■ **Task instructions**
Reproduce exactly the lines below, starting with the line that contains "2296x1623 pixels." and ending with the last line of the records, both included, and nothing else.

■ **Records supplied**
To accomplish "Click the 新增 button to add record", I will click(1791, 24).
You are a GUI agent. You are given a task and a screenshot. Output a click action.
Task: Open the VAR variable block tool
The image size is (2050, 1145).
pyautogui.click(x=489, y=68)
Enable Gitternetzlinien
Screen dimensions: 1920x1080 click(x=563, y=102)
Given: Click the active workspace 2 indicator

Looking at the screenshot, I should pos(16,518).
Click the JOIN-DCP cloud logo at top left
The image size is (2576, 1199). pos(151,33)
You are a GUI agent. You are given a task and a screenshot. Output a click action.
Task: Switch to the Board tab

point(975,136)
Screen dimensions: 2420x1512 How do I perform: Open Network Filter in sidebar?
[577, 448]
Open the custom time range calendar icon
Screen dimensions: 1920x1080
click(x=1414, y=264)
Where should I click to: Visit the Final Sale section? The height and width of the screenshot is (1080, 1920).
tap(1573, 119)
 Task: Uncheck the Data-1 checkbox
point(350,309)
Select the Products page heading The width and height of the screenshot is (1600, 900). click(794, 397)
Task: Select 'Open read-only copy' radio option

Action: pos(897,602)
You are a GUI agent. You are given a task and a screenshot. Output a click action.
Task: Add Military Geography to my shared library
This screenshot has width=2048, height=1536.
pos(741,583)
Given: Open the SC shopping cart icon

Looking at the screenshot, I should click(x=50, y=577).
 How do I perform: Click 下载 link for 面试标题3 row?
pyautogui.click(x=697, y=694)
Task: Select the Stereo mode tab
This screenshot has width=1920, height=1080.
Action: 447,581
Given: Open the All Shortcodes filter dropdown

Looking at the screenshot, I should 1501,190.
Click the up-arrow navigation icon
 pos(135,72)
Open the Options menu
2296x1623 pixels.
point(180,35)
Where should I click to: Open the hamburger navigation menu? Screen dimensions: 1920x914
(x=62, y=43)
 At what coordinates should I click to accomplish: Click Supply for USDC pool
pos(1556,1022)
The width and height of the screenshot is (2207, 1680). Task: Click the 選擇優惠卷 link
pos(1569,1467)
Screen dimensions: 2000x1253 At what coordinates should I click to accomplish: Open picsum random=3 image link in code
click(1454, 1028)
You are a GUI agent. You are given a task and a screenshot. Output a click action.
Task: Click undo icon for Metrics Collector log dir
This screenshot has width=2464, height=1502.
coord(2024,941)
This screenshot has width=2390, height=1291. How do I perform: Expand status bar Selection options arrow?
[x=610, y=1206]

■ **Response for this exercise**
2296x1623 pixels.
point(180,35)
Where should I click to: Open the hamburger navigation menu? Screen dimensions: 1920x914
(x=62, y=43)
 At what coordinates should I click to accomplish: Click Supply for USDC pool
pos(1556,1022)
The width and height of the screenshot is (2207, 1680). Task: Click the 選擇優惠卷 link
pos(1569,1467)
Screen dimensions: 2000x1253 At what coordinates should I click to accomplish: Open picsum random=3 image link in code
click(1454, 1028)
You are a GUI agent. You are given a task and a screenshot. Output a click action.
Task: Click undo icon for Metrics Collector log dir
This screenshot has width=2464, height=1502.
coord(2024,941)
This screenshot has width=2390, height=1291. How do I perform: Expand status bar Selection options arrow?
[x=610, y=1206]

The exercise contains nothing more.